Arzu Okay: ‘Keşkesiz Bir Kadın’ (III+IV+V) - Mesut Kara / Evrensel

 


(III)

Çok sevdiği, birlikte filmler izlediği anneannesiyle birlikte ilk filmini birlikte izleme olanağını da yakalar Arzu Okay, anneannesini kaybetmeden önce. Anneannesi Osmanlı’da ilk diplomasını aldığında çarşaflı fotoğrafı olan, cumhuriyet sonrası şapka giyen ilk öğretmenlerdendir. Anneannesinin adı Gülsün’dür fakat öyle nazlıdır ki ailesinden başlayarak herkes ona Eda dediğinden Eda olarak tanınır, bilinir. Arzu Okay da bu nedenle kızına Eda adını koyar çünkü “Ona aşıktım” dediği anneannesine hayrandır. Arzu Okay’ın Adanalı olan babası Orhan Kemal’le kardeş çocuklarıdır.

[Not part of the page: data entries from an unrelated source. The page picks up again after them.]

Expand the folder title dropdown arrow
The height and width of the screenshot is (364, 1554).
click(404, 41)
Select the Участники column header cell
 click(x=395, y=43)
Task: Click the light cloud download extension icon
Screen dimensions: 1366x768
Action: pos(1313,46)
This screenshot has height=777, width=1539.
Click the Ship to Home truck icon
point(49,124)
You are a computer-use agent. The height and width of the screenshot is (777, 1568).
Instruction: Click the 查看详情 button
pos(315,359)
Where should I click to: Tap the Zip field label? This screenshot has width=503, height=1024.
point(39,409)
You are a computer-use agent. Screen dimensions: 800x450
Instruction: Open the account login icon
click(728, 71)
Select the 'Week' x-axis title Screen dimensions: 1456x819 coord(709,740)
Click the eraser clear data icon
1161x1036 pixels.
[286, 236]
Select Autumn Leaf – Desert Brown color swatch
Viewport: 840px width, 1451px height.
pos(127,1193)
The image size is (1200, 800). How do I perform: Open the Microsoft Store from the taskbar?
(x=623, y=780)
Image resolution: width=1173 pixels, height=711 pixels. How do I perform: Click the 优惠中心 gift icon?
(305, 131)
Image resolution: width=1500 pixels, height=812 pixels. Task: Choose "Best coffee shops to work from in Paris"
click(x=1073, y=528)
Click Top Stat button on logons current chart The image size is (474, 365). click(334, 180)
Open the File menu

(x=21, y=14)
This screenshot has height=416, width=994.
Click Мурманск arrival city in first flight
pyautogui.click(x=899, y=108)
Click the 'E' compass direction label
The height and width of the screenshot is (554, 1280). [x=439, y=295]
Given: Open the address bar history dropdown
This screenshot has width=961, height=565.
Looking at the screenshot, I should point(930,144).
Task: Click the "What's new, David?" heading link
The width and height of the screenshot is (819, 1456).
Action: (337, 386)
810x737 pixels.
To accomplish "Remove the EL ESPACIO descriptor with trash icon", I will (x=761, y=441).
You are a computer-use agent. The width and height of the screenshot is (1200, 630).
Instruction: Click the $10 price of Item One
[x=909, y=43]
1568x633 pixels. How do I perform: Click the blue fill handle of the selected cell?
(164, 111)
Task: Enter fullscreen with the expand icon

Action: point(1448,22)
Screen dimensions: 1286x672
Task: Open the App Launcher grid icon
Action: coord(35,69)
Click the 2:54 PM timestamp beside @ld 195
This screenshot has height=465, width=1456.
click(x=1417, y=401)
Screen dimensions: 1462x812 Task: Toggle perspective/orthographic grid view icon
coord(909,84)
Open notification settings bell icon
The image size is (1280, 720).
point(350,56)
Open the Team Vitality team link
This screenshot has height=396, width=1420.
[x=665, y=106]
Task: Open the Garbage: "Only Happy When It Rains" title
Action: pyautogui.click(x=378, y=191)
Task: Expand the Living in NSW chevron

Arzu Okay filmlerde oynamaya başladığı, para kazanmaya başladığı günlerde annesiyle yaşadığı bir tartışma sonrası evden ayrılır. Ayrılış o ayrılıştır bir daha da dönmez eve. İlk geceyi toplumcu filmler çeken Bilge Olgaç’ın evinde geçirir. Birlikte film çekmişlerdir, Arzu Okay’ı çok sevmiştir Bilge Olgaç. Fakat 12 Mart’ın sıcak günleridir, her yer aranıyor, ev baskınları yapılıyordur. Bilge Olgaç “Bu gece kal ama bu ev her an basılabilir, yarın başka bir çözüm ararsın” der. Ertesi gün Yapımcı Abdurrahman Keskiner’le buluşur. Arzu Okay’ın “Apo” dediği Keskiner, kalması için Kink Otel’de yer ayırtır ve 1500 lira da para vererek yardımcı olur. Bilge Olgaç da Abdurrahman Keskiner de Yılmaz Güney’in arkadaşlarıdır ve Arzu Okay Yılmaz Güney’le Keskiner’in yazıhanesinde bir kez karşılaşabilir ancak.

Annesinin evden çıktığı, evde olmadığı bir zamanda da gidip giysilerini alır evden.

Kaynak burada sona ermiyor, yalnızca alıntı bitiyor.